Público – O senhor filia-se no Partido Comunista do Brasil no começo de 1964, não é?

FG - Entrei no dia do golpe, 1º de Abril de 1964.

Público – Todos conhecem o seu percurso contra a ditadura, e o percurso do Serra também. Mas vamos esquecer essa parte da direita e esquerda. Em relação a Dilma, o senhor diz que ela é uma desconhecida. Mas foi ministra…

FG - Sem qualquer expressão. O que é que ela fez como ministra? Nada. Foi secretária no Rio Grande do Sul, e segundo a informação de lá foi um fracasso completo como administradora.

Público – … e foi Chefe da Casa Civil de Lula, o que lhe dá um conhecimento de todo o governo.

FG – Mas a Casa Civil é um orgão de assessoria do presidente. É técnico, não realiza nada. Quando diz: “Nós fizemos…” É tudo mentira, não fez nada. Não estou dizendo se é competente ou não, não sei. Agora, que fez, não fez.

Público – Por que é que o senhor acha que é ela a candidata?
FG
– Porque o Lula quer voltar em 2014. E então botou uma marioneta. Uma pessoa que milita na política desde os 17 anos e nunca se candidatou: acha que é por quê? Nunca se candidatou a nada e vai-se candidatar a presidente da República porque o Lula inventou. Não foi iniciativa dela. Jamais se atreveria. O Lula fez as contas e viu que para voltar tinha de botar uma marionete. Se pusesse um cara como o Ciro Gomes [ex-candidato à presidencia, que depois foi ministro de Lula], não ia voltar, porque o Ciro ia se recandidatar.
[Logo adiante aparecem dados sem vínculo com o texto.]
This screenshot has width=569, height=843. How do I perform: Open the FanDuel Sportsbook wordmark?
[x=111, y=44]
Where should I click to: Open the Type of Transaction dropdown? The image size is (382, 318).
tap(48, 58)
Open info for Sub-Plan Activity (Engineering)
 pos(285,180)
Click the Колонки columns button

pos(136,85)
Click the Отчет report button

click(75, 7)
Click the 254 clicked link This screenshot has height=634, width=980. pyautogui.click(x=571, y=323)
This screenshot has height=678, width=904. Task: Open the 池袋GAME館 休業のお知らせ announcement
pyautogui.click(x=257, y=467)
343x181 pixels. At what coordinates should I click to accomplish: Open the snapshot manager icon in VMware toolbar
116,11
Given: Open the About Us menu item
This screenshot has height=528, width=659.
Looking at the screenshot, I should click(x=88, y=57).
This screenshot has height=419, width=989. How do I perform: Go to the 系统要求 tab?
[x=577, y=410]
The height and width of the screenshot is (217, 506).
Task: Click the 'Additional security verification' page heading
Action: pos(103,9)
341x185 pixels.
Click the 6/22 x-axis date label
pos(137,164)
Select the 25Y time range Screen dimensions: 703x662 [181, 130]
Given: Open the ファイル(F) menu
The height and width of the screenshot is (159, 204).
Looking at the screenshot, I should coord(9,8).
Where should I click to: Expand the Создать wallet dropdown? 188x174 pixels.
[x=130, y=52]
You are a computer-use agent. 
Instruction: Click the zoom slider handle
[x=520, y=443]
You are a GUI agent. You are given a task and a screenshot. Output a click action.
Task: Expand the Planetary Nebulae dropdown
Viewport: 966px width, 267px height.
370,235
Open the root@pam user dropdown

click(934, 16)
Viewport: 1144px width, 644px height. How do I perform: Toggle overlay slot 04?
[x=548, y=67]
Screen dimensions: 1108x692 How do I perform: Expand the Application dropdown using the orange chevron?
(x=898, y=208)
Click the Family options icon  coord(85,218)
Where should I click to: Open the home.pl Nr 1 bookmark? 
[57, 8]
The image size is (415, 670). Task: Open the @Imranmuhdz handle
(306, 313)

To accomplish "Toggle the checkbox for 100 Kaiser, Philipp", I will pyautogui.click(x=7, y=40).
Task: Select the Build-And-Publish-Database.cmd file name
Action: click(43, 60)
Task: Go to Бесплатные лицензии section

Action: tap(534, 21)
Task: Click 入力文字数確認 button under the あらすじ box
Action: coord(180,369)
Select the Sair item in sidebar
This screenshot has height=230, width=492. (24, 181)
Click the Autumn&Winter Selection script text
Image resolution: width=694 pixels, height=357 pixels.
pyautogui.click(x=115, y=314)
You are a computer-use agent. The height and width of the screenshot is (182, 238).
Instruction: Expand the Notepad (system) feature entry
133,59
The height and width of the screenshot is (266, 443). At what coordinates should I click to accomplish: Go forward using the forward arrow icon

Acha que a estratégia do Lula é essa?

FG – É. O Lula é a fome do poder. Transparece nele. É a arrogância. Como toda a pessoa ignorante, chega a um ponto e não tem autocrítica, não tem medida. Ele disse várias vezes que é o único presidente do Brasil em 500 anos. Porque veio do povo. Do povo veio também Fernandinho Beira-Mar, do povo vem qualquer coisa.
Para quem não sabe, Fernandinho Beira-Mar é um narcotraficante.
Um bandido, homicida, dos mais cruéis. Veio do povo. Mais povo que o Lula.
Então, tem de ver o que o cara fez. Ele nunca leu um livro. Acha que uma pessoa que nunca leu um livro pode conhecer o Brasil? Sabe do Brasil como? De orelha?

Público – Que nunca leu um livro?

FG – É. O Lula. Ele declarou, pessoalmente.

Público – O senhor acredita nisso?

FG – Ele declarou, em 1980. Disse: “Só leio jornal.” E depois declarou: “Nem jornal, porque vive me perseguindo.” Todo o mundo sabe que ele não lê. Foi deputado federal e não participou em nenhuma Comissão. Não fez nada. Não parou no Congresso, porque não aguenta. Ele não conhece leis, como é que vai ser deputado? Se vai fazer leis, tem de conhecer as leis que existem. E ele não lê, tem horror disso. Só faz política. Ganhou a eleição em 2002 e não saiu do palanque até hoje. Não é ele que administra o país. Ele só se reúne para saber se aquele projeto que o ministro tal está propondo prejudica a popularidade dele ou não. Se prejudica ele não quer saber qual é a consequência.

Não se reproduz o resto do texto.